El contexto en el que Sava Savanovic reaparece después de tanto tiempo sigue siendo duro
para la vida cotidiana. La pobreza, el hambre, la incertidumbre y los
chismorreos de pueblo, la ausencia de una formación ilustrada en un clima
pastoril y “tradicional”, se ve alimentado por el escenario geográfico,
dominado por el bosque y las montañas, primordiales usinas de lo sobrenatural.[5]
Como puede observarse, todo confluye a la hora de
alimentar la creencia en un “Otro Mundo” extraño, ajeno a la experiencia
de nuestras grandes ciudades (que también, es necesario decirlo, generan sus
propios fantasmas). Al aislamiento geográfico se le suma el cultural,
facilitando así que el pasado y el presente se mezclen en un todo
indiscernible; y en el que lo nuevo y lo viejo, la “civilización” y la “barbarie”,
se den cita en la aldea acosada por el “vampiro”.

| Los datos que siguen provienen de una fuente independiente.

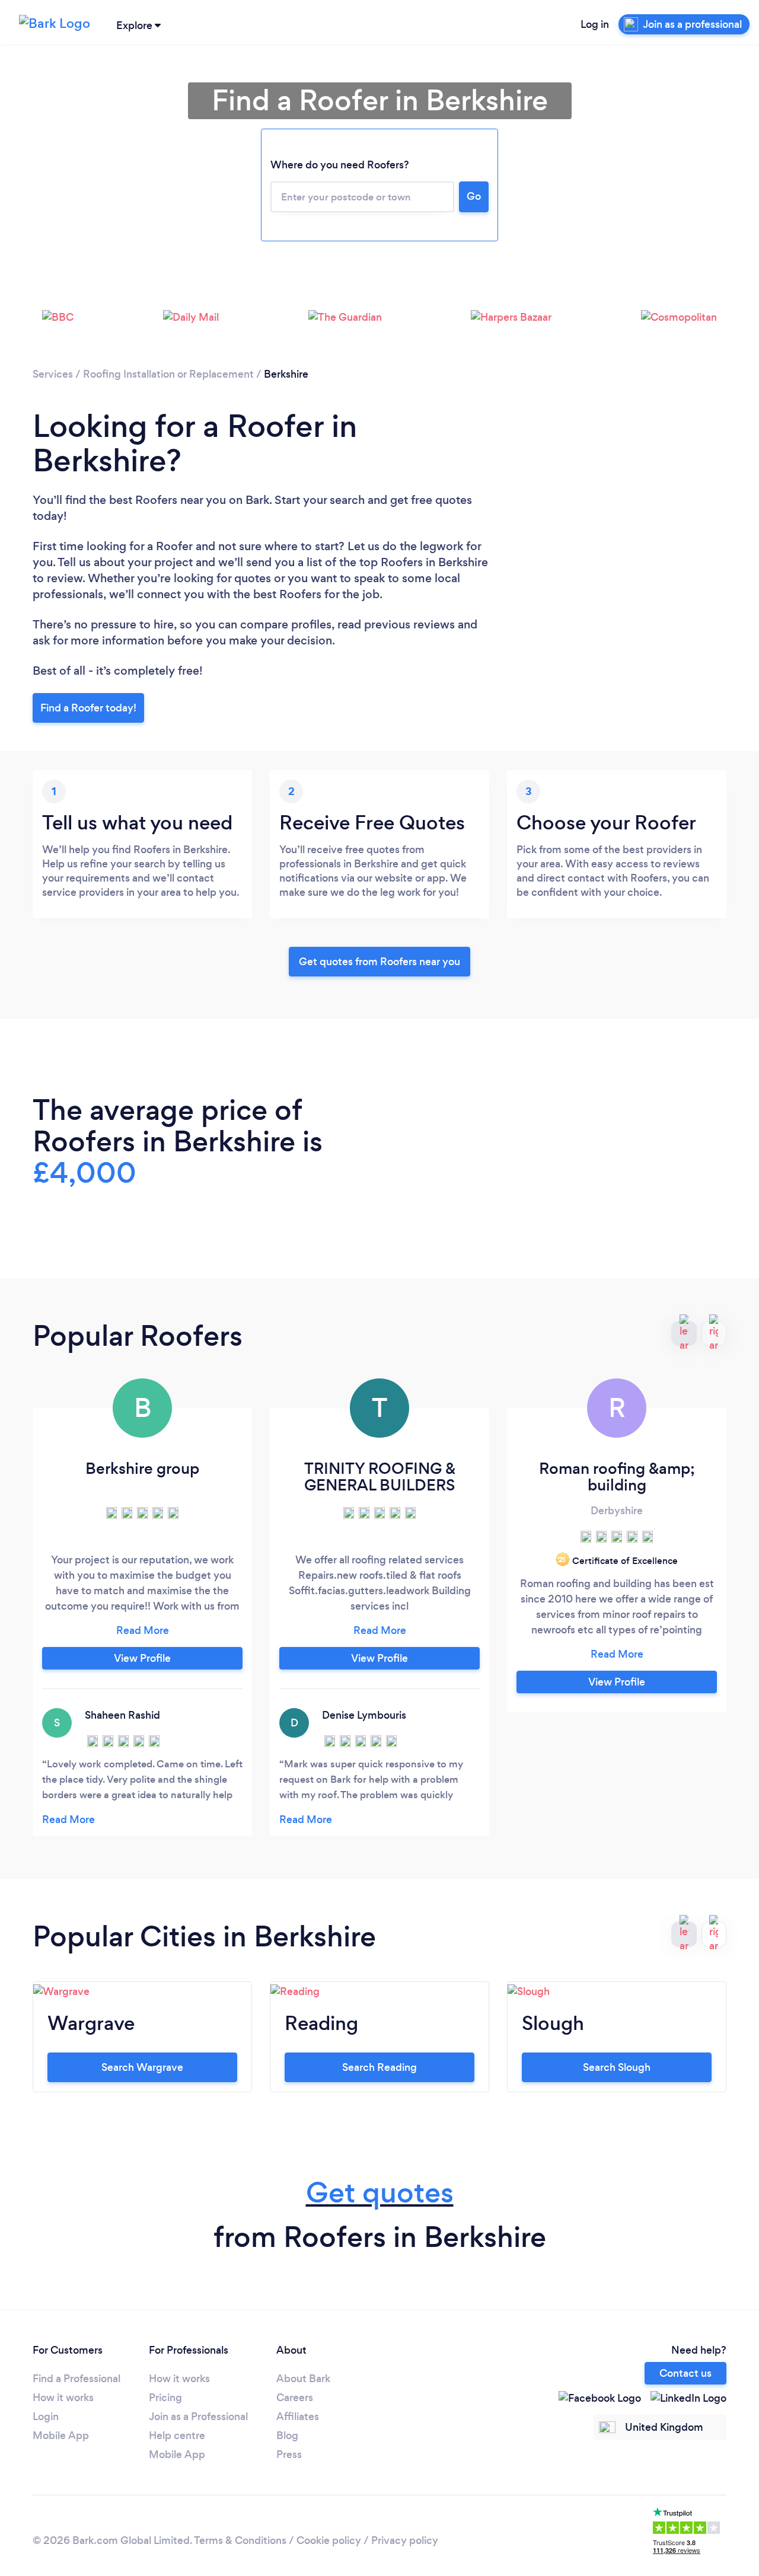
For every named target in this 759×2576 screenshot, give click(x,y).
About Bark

Los motivos expuestos permiten distinguir al menos dos
opiniones.
Para muchos el miedo está justificado por una cuestión
cultural. Otros, en cambio, argumentan que toda la historia es una gran mentira
mediática. Un mero intento publicitario
cuyo
único objetivo sería fomentar el caudal turístico a la región. En este sentido,
hay que aclarar que el famoso molino del
vampiro, abandonado y fuera de funcionamiento desde la década de 1950, ya
era una atracción turística local, explotada por la familia propietaria del
terreno donde se emplaza.
Slobodan Jagodic, cabeza del clan, lo promocionaba desde
hace un tiempo como “la cuna del primer
vampiro serbio”, organizando guiadas y cobrando por ello. Pero, ¿acaso el
miedo que dicen experimentar los campesinos de Zarozje es incompatible con el
lado comercial de la creencia? ¿Una cosa quita a la otra? ¿Son excluyentes? El
mismísimo S. Jagodic responde la cuestión cuando, tras el derrumbamiento,
sostuvo en los medios de comunicación que “no
lo reconstruyo por miedo”; aún siendo conciente de que “la única forma de frenar los crímenes
(sic) es volviéndolo a levantar”.
El regreso de Sava
Savanovic a los bosques y aldeas de
Serbia occidental parecería ser una copia fiel del guión del film Leptirica (1973). ¿Es acaso un simple “revenido” que resucita del celuloide con
puros fines crematísticos o un arquetipo al que se le pueden achacar todos los
males?
Parte 2
EL
LADO OSCURO DEL ILUMINISMO
“La
época moderna está marcada más por
un
‘recrudecimiento’ que por un ‘resurgir’
de
fantasmas muy antiguos”.
Delacampagne,
Christian
Racismo y Occidente (1983), pág. 56
“En
el temprano siglo XVIII, la naturaleza
aún
parecía ser un hábil trabajo de Dios”.
David
Wooton
Lucien Febvre y el problema
de la incredulidad moderna (1991),
pág.63
Presentes en el folclore, la literatura y la historia,
los vampiros se levantan de sus tumbas denunciando muchas cosas al mismo
tiempo.
Lejos de permanecer callados (o vulnerables a las supersticiones
de las que ellos mismos son parte), sus mortales y terroríficas irrupciones en
el seno del imaginario de occidente son siempre señales de inestabilidad y
crisis. De vacilación intelectual. De miedo a la muerte y a los muertos. Muchas
veces también de resistencia al cambio.
El “revenido”,
el “no-muerto”, el “chupasangre”, es el Otro que regresa para pervertir el alma de sus víctimas. Para
seducir con su presencia las creencias y cosmovisión dominantes. Y así como el
siglo XIV puso en duda el poder de Dios sobre su creación (matando a millones
con la peste), en el siglo XVIII, las historias que los tuvieron como
protagonistas, vinieron a cuestionar el imperio de la racionalidad, que el
movimiento ilustrado intentaba plantar en el centro de la sociedad
contemporánea.
Espejo de lo que el hombre no quiere ser y
materialización de los tabúes más profundos, construidos a lo largo del tiempo,
el vampiro, con sus múltiples e inquietantes denominaciones, pone sobre el
tapete cuestiones no dichas en voz alta.[6]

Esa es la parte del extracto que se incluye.